_WHAT YOU ARE ASKED TO DO_
Beginning at the line that contains "Given: Check the 决斗大师 option", repeat each line exactly through the last one of the records below, and leave out the pictures.

_SUPPLIED RECORDS_
# # # #
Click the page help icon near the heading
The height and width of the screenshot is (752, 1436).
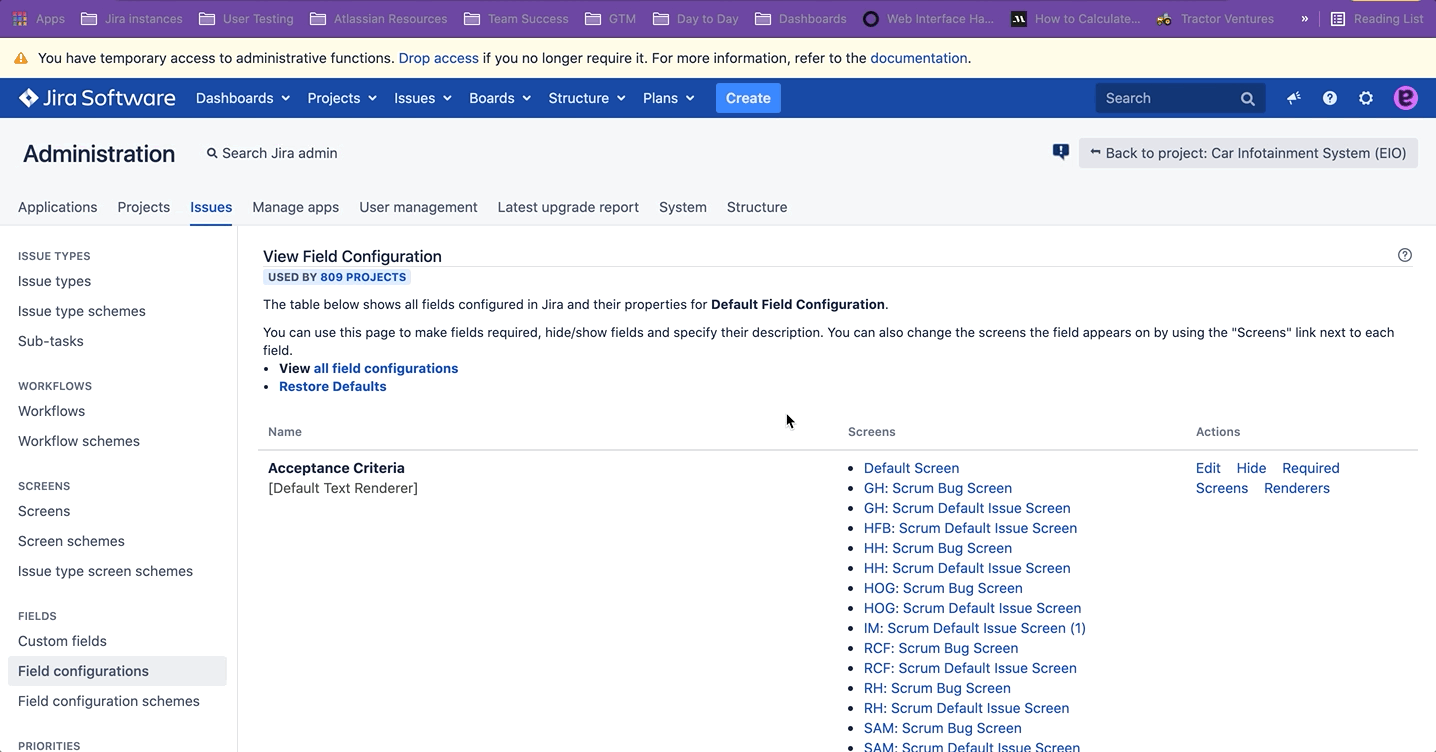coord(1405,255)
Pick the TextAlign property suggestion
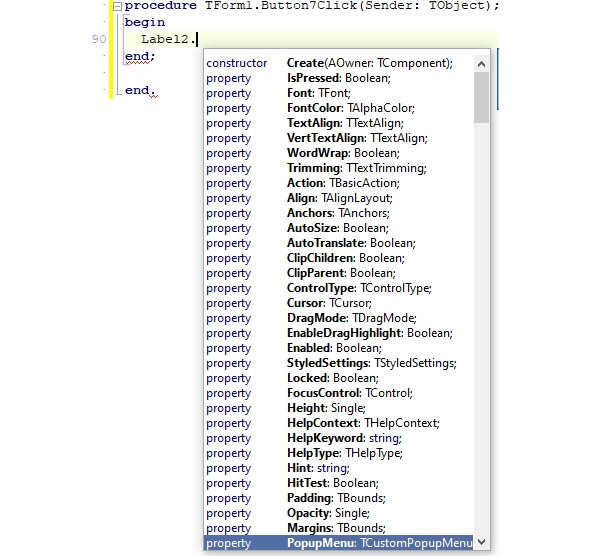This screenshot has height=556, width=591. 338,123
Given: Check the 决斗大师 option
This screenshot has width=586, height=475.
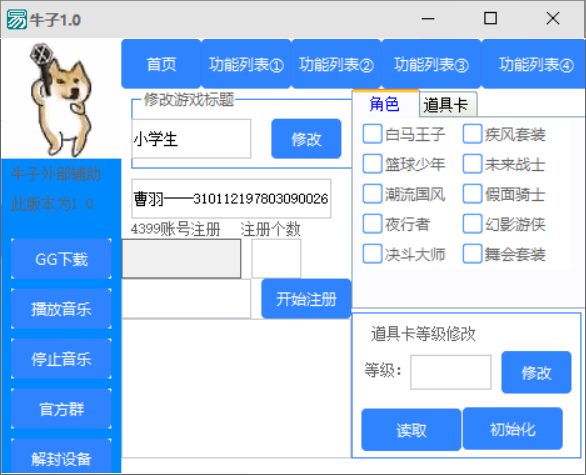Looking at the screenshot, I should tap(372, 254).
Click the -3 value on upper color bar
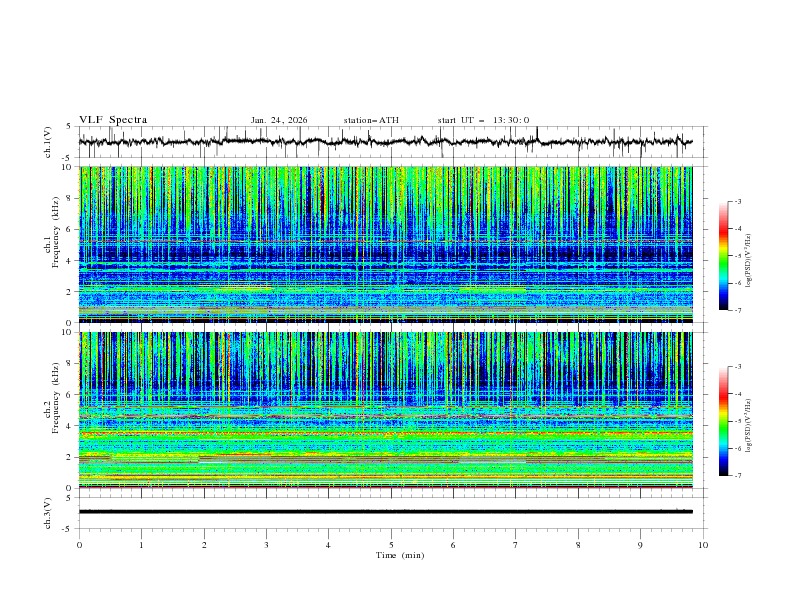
# # # #
_ANSWER SECTION_
Given: Check the 决斗大师 option
This screenshot has width=586, height=475.
Looking at the screenshot, I should tap(372, 254).
Click the -3 value on upper color bar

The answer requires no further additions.